▸ **WHAT IS NEEDED**
Reproduce every one of the following entries verbatim, line for line, with nothing added or left out.

▸ **MATERIAL**
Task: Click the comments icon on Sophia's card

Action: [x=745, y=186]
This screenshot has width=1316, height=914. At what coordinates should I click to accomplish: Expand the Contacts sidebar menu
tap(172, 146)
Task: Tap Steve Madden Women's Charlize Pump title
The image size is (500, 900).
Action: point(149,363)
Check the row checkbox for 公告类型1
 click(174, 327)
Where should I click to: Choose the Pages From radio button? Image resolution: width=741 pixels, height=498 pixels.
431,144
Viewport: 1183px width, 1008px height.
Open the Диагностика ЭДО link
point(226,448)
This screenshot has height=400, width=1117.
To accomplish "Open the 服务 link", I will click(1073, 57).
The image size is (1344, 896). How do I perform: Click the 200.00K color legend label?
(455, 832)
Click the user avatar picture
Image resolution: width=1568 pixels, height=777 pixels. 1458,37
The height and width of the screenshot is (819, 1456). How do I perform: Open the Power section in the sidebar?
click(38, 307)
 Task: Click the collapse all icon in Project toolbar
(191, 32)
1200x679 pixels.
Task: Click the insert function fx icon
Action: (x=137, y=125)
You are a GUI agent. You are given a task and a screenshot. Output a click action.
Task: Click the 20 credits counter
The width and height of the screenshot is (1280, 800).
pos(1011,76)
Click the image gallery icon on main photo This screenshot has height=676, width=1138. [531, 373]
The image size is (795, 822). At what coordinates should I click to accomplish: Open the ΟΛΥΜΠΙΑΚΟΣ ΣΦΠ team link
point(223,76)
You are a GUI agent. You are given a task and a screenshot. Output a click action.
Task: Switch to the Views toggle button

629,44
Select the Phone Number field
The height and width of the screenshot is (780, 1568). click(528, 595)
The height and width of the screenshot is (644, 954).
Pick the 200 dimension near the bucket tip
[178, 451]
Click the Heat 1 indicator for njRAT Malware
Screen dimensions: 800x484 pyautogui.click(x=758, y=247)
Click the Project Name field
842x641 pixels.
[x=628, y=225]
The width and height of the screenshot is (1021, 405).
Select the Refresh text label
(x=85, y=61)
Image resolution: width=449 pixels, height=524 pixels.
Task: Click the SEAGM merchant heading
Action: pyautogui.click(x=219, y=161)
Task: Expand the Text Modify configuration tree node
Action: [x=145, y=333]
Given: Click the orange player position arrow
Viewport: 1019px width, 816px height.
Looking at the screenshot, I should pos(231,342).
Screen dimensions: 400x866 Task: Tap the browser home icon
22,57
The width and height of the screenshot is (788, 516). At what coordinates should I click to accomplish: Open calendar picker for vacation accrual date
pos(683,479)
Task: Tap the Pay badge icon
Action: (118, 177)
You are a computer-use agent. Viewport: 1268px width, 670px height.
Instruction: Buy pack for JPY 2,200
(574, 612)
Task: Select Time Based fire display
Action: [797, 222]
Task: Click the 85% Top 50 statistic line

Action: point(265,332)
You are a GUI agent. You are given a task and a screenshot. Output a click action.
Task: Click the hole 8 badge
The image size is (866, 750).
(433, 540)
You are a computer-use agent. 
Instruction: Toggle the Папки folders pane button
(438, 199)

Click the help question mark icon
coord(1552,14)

▸ **OUTPUT OF THE TASK**
Task: Click the comments icon on Sophia's card

Action: [x=745, y=186]
This screenshot has width=1316, height=914. At what coordinates should I click to accomplish: Expand the Contacts sidebar menu
tap(172, 146)
Task: Tap Steve Madden Women's Charlize Pump title
The image size is (500, 900).
Action: point(149,363)
Check the row checkbox for 公告类型1
 click(174, 327)
Where should I click to: Choose the Pages From radio button? Image resolution: width=741 pixels, height=498 pixels.
431,144
Viewport: 1183px width, 1008px height.
Open the Диагностика ЭДО link
point(226,448)
This screenshot has height=400, width=1117.
To accomplish "Open the 服务 link", I will click(1073, 57).
The image size is (1344, 896). How do I perform: Click the 200.00K color legend label?
(455, 832)
Click the user avatar picture
Image resolution: width=1568 pixels, height=777 pixels. 1458,37
The height and width of the screenshot is (819, 1456). How do I perform: Open the Power section in the sidebar?
click(38, 307)
 Task: Click the collapse all icon in Project toolbar
(191, 32)
1200x679 pixels.
Task: Click the insert function fx icon
Action: (x=137, y=125)
You are a GUI agent. You are given a task and a screenshot. Output a click action.
Task: Click the 20 credits counter
The width and height of the screenshot is (1280, 800).
pos(1011,76)
Click the image gallery icon on main photo This screenshot has height=676, width=1138. [531, 373]
The image size is (795, 822). At what coordinates should I click to accomplish: Open the ΟΛΥΜΠΙΑΚΟΣ ΣΦΠ team link
point(223,76)
You are a GUI agent. You are given a task and a screenshot. Output a click action.
Task: Switch to the Views toggle button

629,44
Select the Phone Number field
The height and width of the screenshot is (780, 1568). click(528, 595)
The height and width of the screenshot is (644, 954).
Pick the 200 dimension near the bucket tip
[178, 451]
Click the Heat 1 indicator for njRAT Malware
Screen dimensions: 800x484 pyautogui.click(x=758, y=247)
Click the Project Name field
842x641 pixels.
[x=628, y=225]
The width and height of the screenshot is (1021, 405).
Select the Refresh text label
(x=85, y=61)
Image resolution: width=449 pixels, height=524 pixels.
Task: Click the SEAGM merchant heading
Action: pyautogui.click(x=219, y=161)
Task: Expand the Text Modify configuration tree node
Action: [x=145, y=333]
Given: Click the orange player position arrow
Viewport: 1019px width, 816px height.
Looking at the screenshot, I should pos(231,342).
Screen dimensions: 400x866 Task: Tap the browser home icon
22,57
The width and height of the screenshot is (788, 516). At what coordinates should I click to accomplish: Open calendar picker for vacation accrual date
pos(683,479)
Task: Tap the Pay badge icon
Action: (118, 177)
You are a computer-use agent. Viewport: 1268px width, 670px height.
Instruction: Buy pack for JPY 2,200
(574, 612)
Task: Select Time Based fire display
Action: [797, 222]
Task: Click the 85% Top 50 statistic line

Action: point(265,332)
You are a GUI agent. You are given a task and a screenshot. Output a click action.
Task: Click the hole 8 badge
The image size is (866, 750).
(433, 540)
You are a computer-use agent. 
Instruction: Toggle the Папки folders pane button
(438, 199)

Click the help question mark icon
coord(1552,14)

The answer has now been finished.